(Records from a data source)
===
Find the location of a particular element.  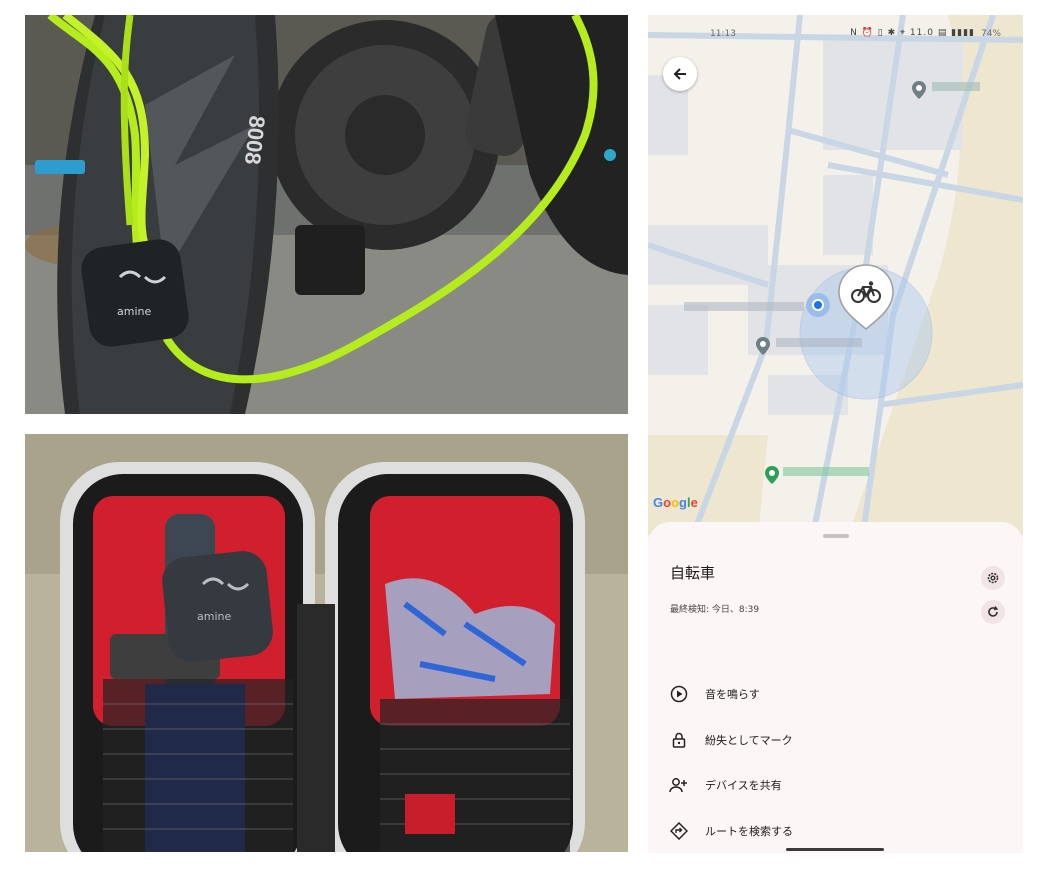

action-label: デバイスを共有 is located at coordinates (744, 786).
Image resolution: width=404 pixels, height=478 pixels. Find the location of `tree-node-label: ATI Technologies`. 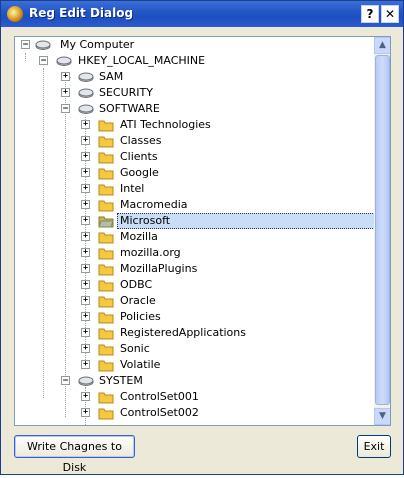

tree-node-label: ATI Technologies is located at coordinates (166, 124).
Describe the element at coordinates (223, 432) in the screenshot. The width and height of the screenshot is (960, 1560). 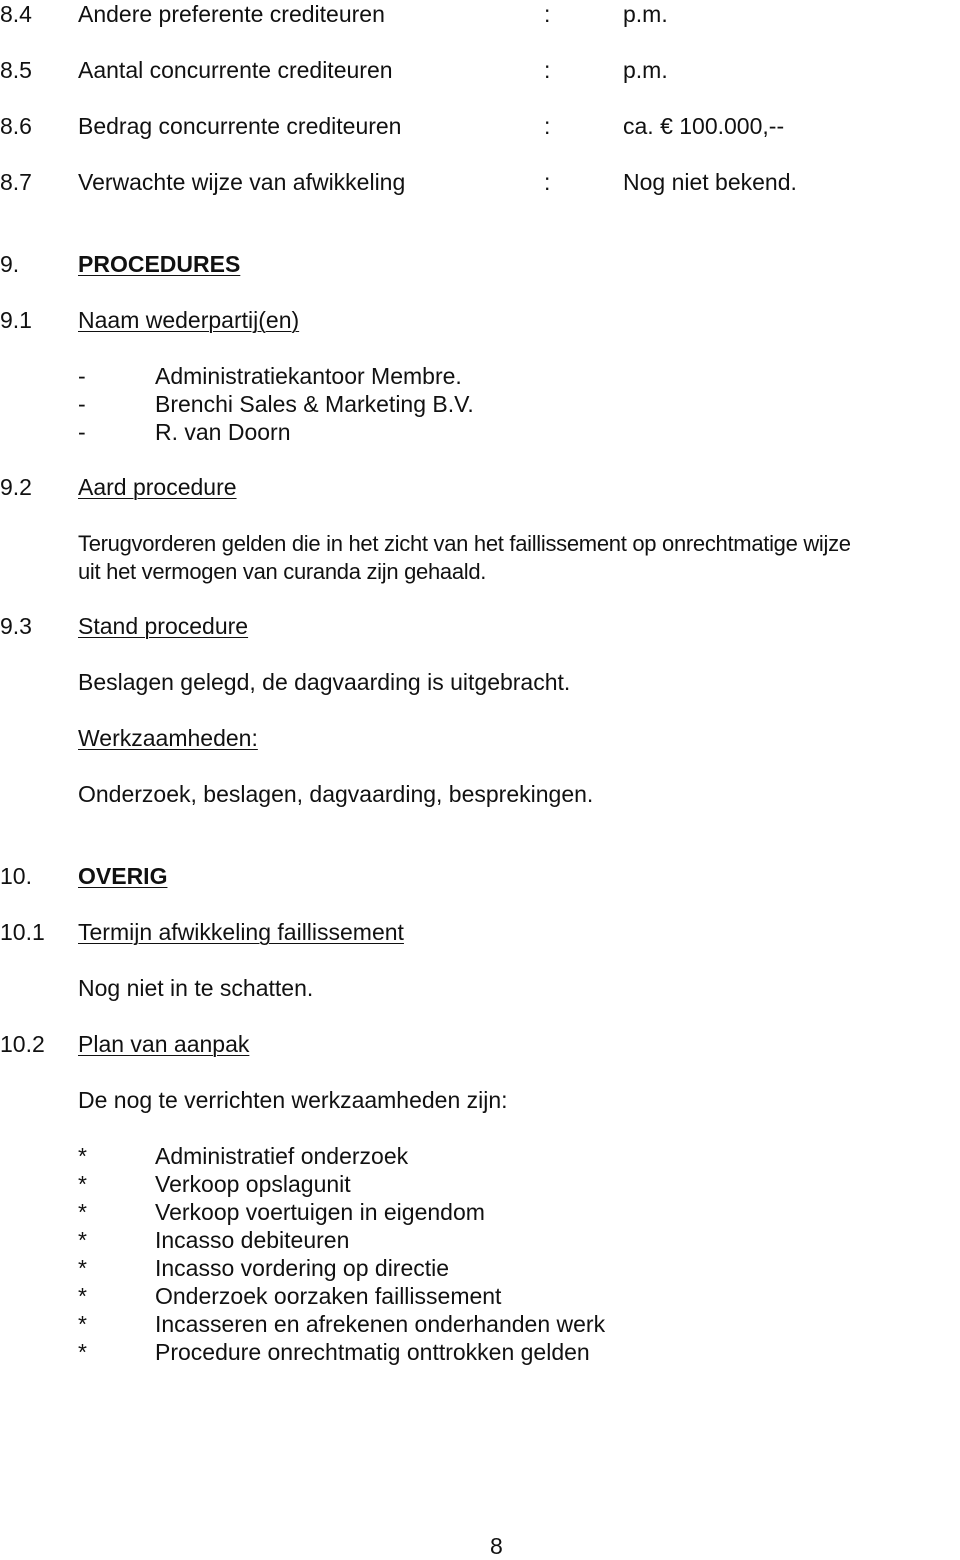
I see `party-item: R. van Doorn` at that location.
===
EXERCISE DIRECTIONS: Rewrite the entries from the start through the line containing "tree-node-label: ATI Technologies is", inclusive, replacing "location" with "position" and leaving everything else unchanged. Omit the pictures from your answer.

RESULT FOR THIS TASK:
Find the position of a particular element.  

action-label: デバイスを共有 is located at coordinates (744, 786).
Image resolution: width=404 pixels, height=478 pixels. Find the position of `tree-node-label: ATI Technologies`. 

tree-node-label: ATI Technologies is located at coordinates (166, 124).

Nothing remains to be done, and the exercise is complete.